So Galileo spent much of his 77 years designing models that showed how the world works in simple terms. "Models" is a poor descriptive. These are beautiful pieces of art that could earn their own places in sculpture museums.

Galileo's final commentary
With polished pieces of wood, he redefined our understanding of nature. With a hollow wooden tube and two pieces of glass, he redefined our understanding of the cosmos. But consider this: Galileo's telescope was about 30x power -- the same as many binoculars.  With it, though, he saw the craters of the moon, counted the moons of Jupiter and found Saturn had rings. Either the crisp night air was much clearer in 17th century Florence or the man had the eyes of an eagle.
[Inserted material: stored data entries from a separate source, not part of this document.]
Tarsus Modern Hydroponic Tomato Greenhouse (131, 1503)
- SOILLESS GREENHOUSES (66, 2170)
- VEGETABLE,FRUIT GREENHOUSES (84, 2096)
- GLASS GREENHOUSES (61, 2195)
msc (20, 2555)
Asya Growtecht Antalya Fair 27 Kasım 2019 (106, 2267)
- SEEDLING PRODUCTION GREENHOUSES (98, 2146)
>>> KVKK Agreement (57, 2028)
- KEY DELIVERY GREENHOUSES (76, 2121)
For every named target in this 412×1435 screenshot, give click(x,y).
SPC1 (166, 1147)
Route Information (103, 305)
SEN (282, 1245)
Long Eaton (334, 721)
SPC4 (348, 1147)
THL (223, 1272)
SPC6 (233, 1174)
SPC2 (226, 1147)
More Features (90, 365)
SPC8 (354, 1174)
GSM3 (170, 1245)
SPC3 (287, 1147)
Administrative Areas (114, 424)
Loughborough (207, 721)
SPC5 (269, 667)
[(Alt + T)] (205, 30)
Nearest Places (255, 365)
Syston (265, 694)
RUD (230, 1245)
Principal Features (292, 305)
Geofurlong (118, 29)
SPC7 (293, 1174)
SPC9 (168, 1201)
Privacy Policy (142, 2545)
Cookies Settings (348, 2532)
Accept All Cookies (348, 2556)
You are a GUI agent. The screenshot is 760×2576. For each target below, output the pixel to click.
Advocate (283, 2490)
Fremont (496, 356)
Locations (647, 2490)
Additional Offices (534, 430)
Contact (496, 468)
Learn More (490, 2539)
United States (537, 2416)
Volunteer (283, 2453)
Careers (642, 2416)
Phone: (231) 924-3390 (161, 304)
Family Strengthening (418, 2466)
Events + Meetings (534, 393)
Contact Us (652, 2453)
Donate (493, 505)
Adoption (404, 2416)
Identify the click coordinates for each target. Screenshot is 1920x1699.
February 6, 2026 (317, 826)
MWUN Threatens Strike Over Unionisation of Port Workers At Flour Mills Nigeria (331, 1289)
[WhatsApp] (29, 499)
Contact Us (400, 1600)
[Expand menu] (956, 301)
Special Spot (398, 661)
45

One thing my 8th grade science teacher did tell me was that Galileo was not very popular with the powers that be. The Inquisition threatened him with torture if he insisted that the Earth moves around the sun. He gave in and recanted. Popular legend, however, says that has he left the courtroom he turned and said "And yet it moves."

Maybe. That would seem to be a quick passport to the rack. But he did get in the last word -- or at least the last gesture. When he died, has acolytes cut off his middle finger and preserved it. Today it sits prominently in a glass case, surrounded by his persuasive models, flipping off the doubters of his world and ours.